CECI n'est pas EXECUTE 25 août 1884

1884 |

25 août 1884

François Bouvier d'Yvoire à Alfred de Falloux

Yvoire par Sciez (Hte-Savoie)

25 août 1884

Monsieur le Comte,

Votre réponse, si bienveillante d’ailleurs, ne me permet pas de rester sous le coup du reproche que vous me faites. Une conversation que je viens d’avoir avec M. Lagrange me permet de comprendre comment ma pensée n’a pas été prise dans son véritable sens. M. Lagrange s’est récrié aussi quand je lui ai dit que le choix du mot : monarchie chrétienne était habile. Il ne s’est rendu compte qu’après une vive explication, du genre d’habileté dont je voulais parler, non pour justifier, mais bien pour accuser L’Univers. Je lui ai dit que L’Univers avait fait comme les pirates qui se couvrent d’un pavillon choisi pour endormir ou effrayer leurs victimes.

J’ai fait remarquer que la perfide habileté de L’Univers aboutissait à nous mettre en face d’un dilemme désastreux ou tout au moins fort embarrassant. Car si nous acceptons le mot monarchie chrétienne, nous effrayons tous ceux qui voient le retour à je ne sais quel régime théocratique détesté. Si au contraire nous repoussons le mot monarchie chrétienne nous nous aliénons tous ceux qui espèrent le retour à un régime où la religion ne sera plus persécutée.

J’ajoute que le Pape1, même quand il voudrait détruire l’équivoque et repousser l’intrigue de L’Univers serait assez embarrassé ; car en principe le Pape ne peut que désirer que toutes les monarchies et tous les gouvernements soient aussi chrétiens que possible ?

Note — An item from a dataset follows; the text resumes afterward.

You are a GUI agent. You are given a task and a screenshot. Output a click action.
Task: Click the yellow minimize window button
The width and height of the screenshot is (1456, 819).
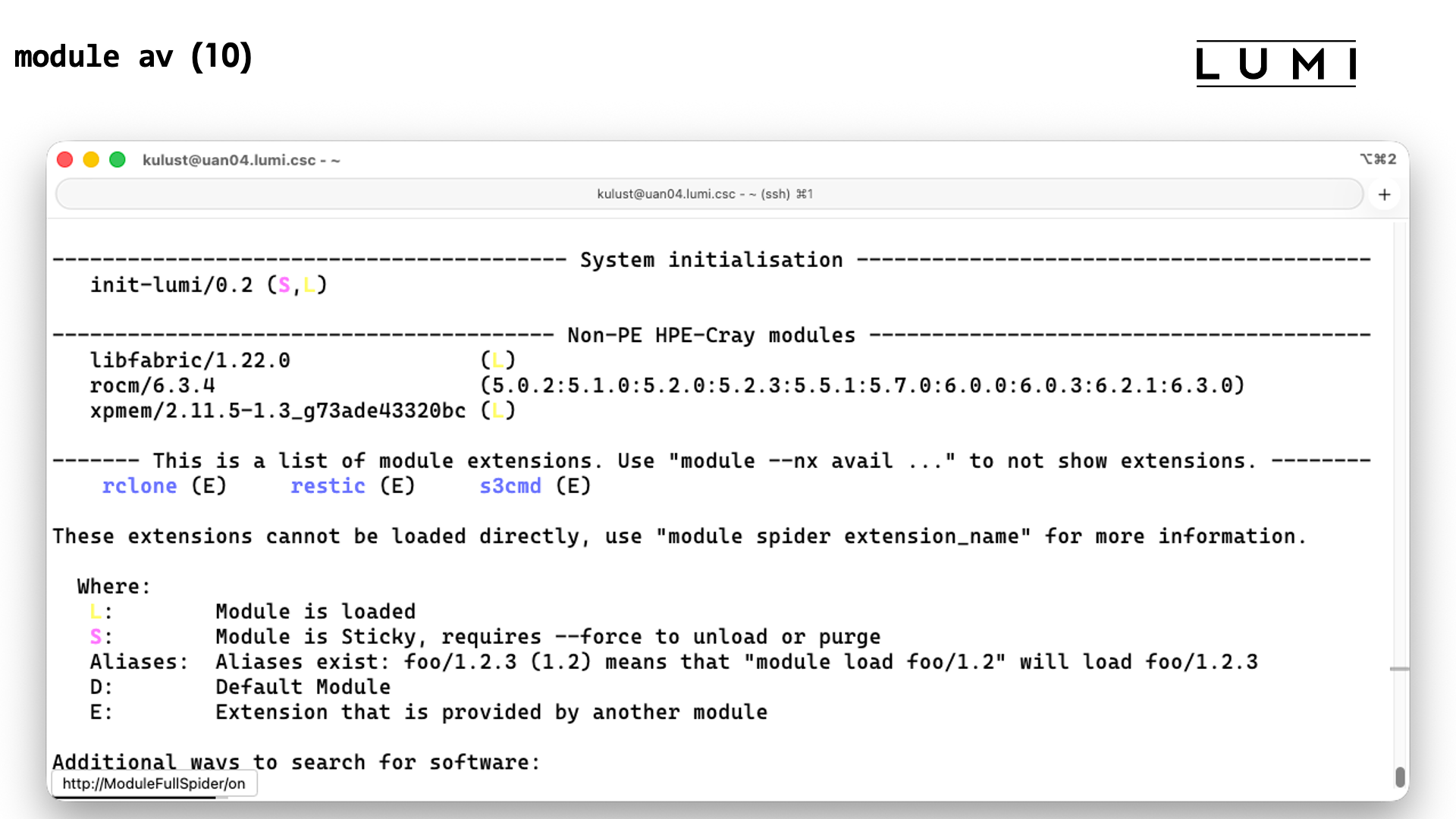coord(91,160)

Je suppose avec une probabilité de plus en plus certaine que L’Univers sert à Paris et à Rome, l’intrigue bonapartiste. Les bonapartistes ne repousseront pour leur gouvernement futur aucune épithète. Ils en changeront seulement suivant les gens dont ils voudront capter la faveur et leurrer les espérances. Chrétiens avec les uns, révolutionnaires avec les autres, ils piperont tout le monde. On ne peut pas les suivre dans cette voie. Et si on voulait les y suivre, on ne réussirait pas ; car ils y sont passés maîtres. C’est pour cela que L’Univers veut nous y engager. Et je trouve que ce n’est pas facile de se dégager de l’impasse vers laquelle il nous pousse.

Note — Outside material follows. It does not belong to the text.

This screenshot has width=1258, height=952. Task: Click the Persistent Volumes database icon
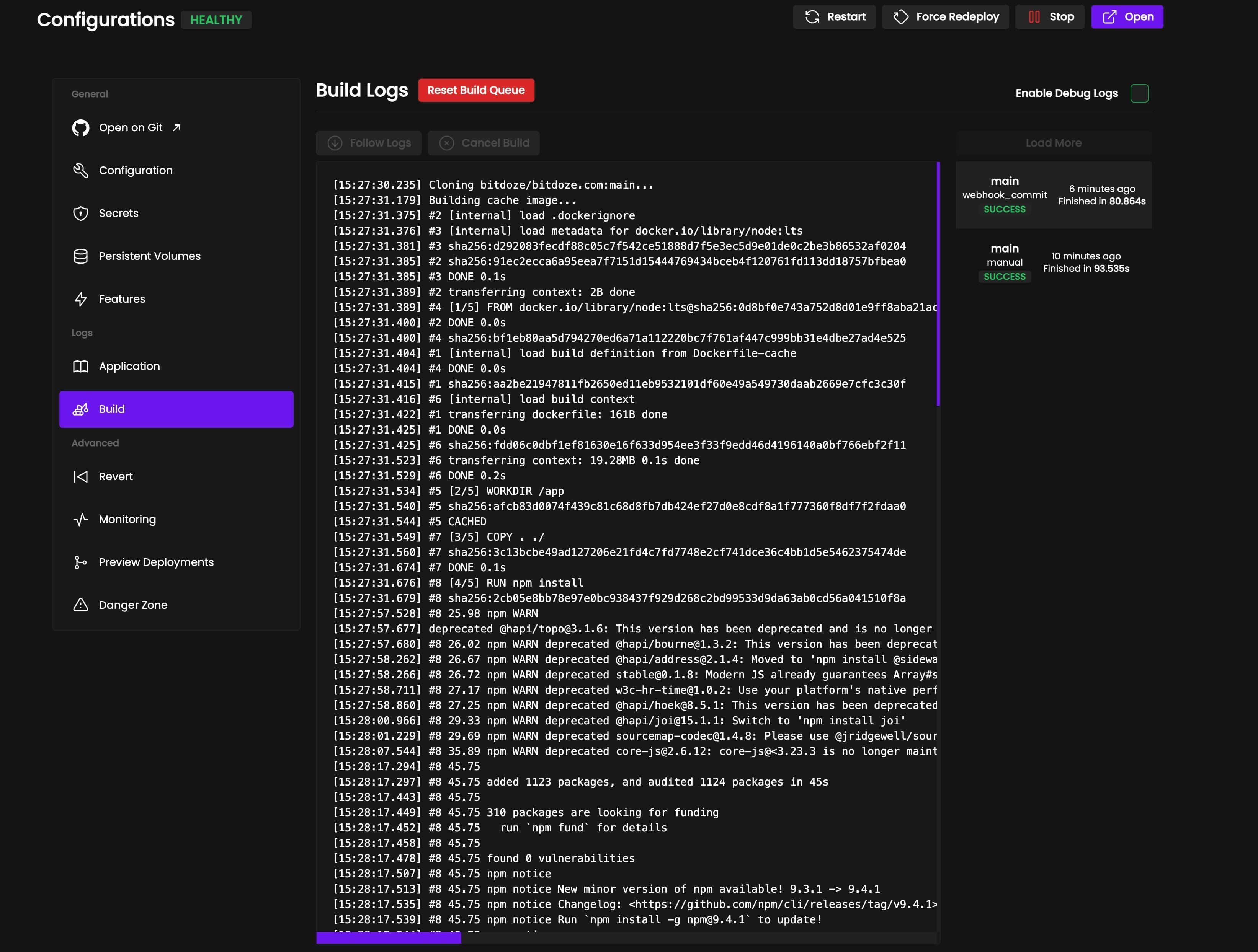pyautogui.click(x=81, y=256)
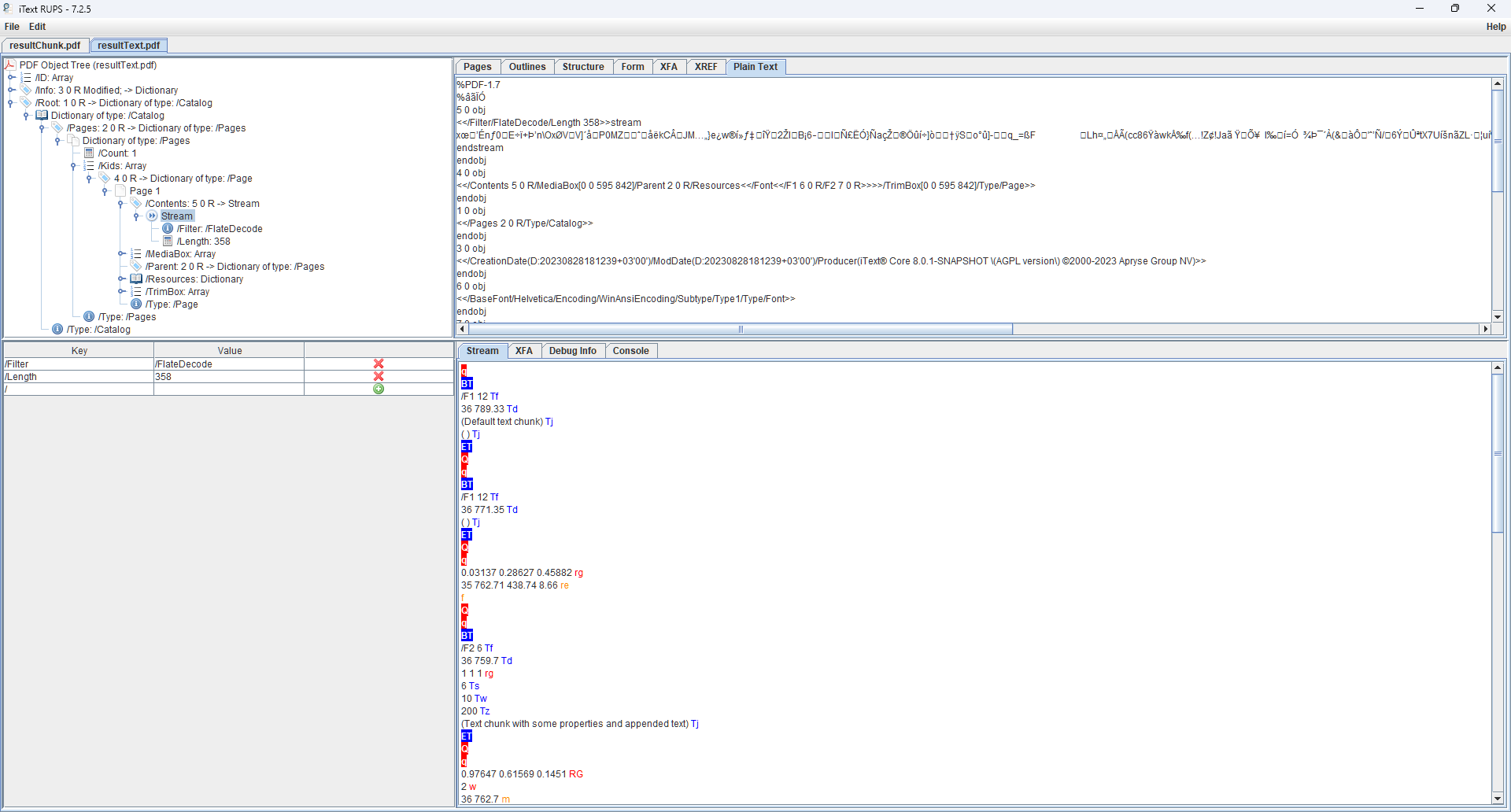Click the info icon beside /Type: /Page
This screenshot has width=1511, height=812.
tap(136, 304)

Heureusement, vous irez à Rome et là comme à Paris, on vous entendra, on profitera de votre expérience. Seulement, je vous en supplie, consentez à ne pas oublier que le Pape ne peut jamais concentrer son attention toute entière sur un pays isolé, lors même que ce pays est la France. Dans tout ce qu’il dit, dans tout ce qu’il fait, le Souverain Pontife est obligé d’avoir l’œil à toutes les conséquences qu’on pourra tirer de ses paroles et de ses actes, dans tous les temps et dans le monde entier. Il est des cas où l’on peut préciser telle situation particulière de tel pays, et éliminer toutes les situations différentes ; mais cela me paraît extrêmement difficile, même en précisant notre situation en France, que le Pape puisse condamner le mot monarchie chrétienne.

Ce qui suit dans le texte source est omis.